WASHINGTON (CNNMoney) -- The outgoing chief of the Federal Reserve Bank of Kansas City said Monday that the new Wall Street reform law doesn't do as much to keep big banks from threatening the financial system as a New Deal law repealed a decade ago.
Thomas Hoenig, speaking at a forum in Washington, said he wants a return to the days when commercial banks that took deposits were barred from making investment trades. The so-called Glass-Steagall law was repealed in 1999, after more than 60 years of walling off commercial banks from investment banks.
Hoenig said new reforms fail "to employ one remedy used in the past to assure a more stable financial system -- simplification of our financial structure through Glass-Steagall-type boundaries," at the forum sponsored by the Pew Financial Reform Project and New York University Stern School of Business.
Some, including Hoenig, blame the financial crisis in 2008 on the demise of that wall, which encouraged giant commercial banks to make big and bad investment gambles, causing them to teeter on the edge of failure and requiring taxpayer bailouts.
Hoenig, one of the more outspoken Fed regional chiefs, said bringing back the separation would help stabilize and shore up the financial system, which now lacks too many smaller community banks..
"We have a far more concentrated and less competitive banking system," said Hoenig, retiring from the Kansas City Fed as of Oct. 1. "There are fewer banks operating across the country, and the five largest institutions control more than half of the industry's assets, equal to almost 60% of GDP."
In last year's Wall Street reforms, Congress gave a nod to Glass-Steagall by allowing regulators to create a "Volcker rule," which would allow regulators to ban banks from making trades on their own accounts or proprietary trading. It's not as tough as the old Glass-Steagall law and may continue to allow banks to make some trades in some cases.
But Hoenig says the Volcker rule is "being gamed to death."

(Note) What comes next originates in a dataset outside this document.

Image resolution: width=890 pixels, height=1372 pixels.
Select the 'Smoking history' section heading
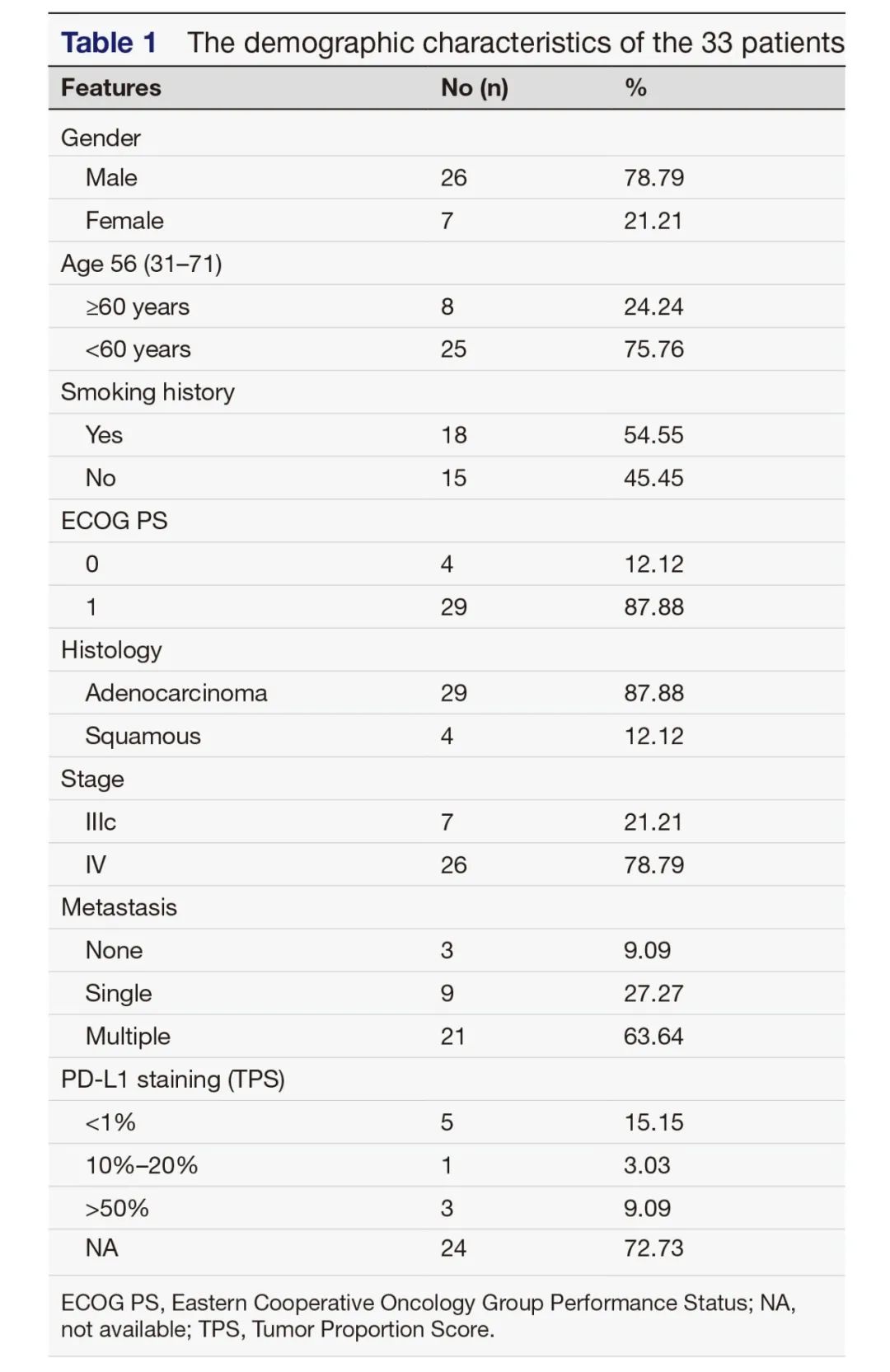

Indeed, many banks are pressuring regulators to narrowly define that rule and to allow them flexibility to make some investment trades.
Hoenig is known for being the Fed's lone dissenter last year, opposing the historically low interest rates at all eight Federal Open Market Committee meetings in 2010.
He has recently opposed the Fed's controversial policy of stimulating the economy through $600 billion in Treasury purchases, known as quantitative easing, and called for a hike in interest rates.
In his outspokenness, Hoenig has often invoked the Fed's famous "punch bowl" line, referring to a need to raise interest rates as the economy improves and before inflation and asset bubbles take hold.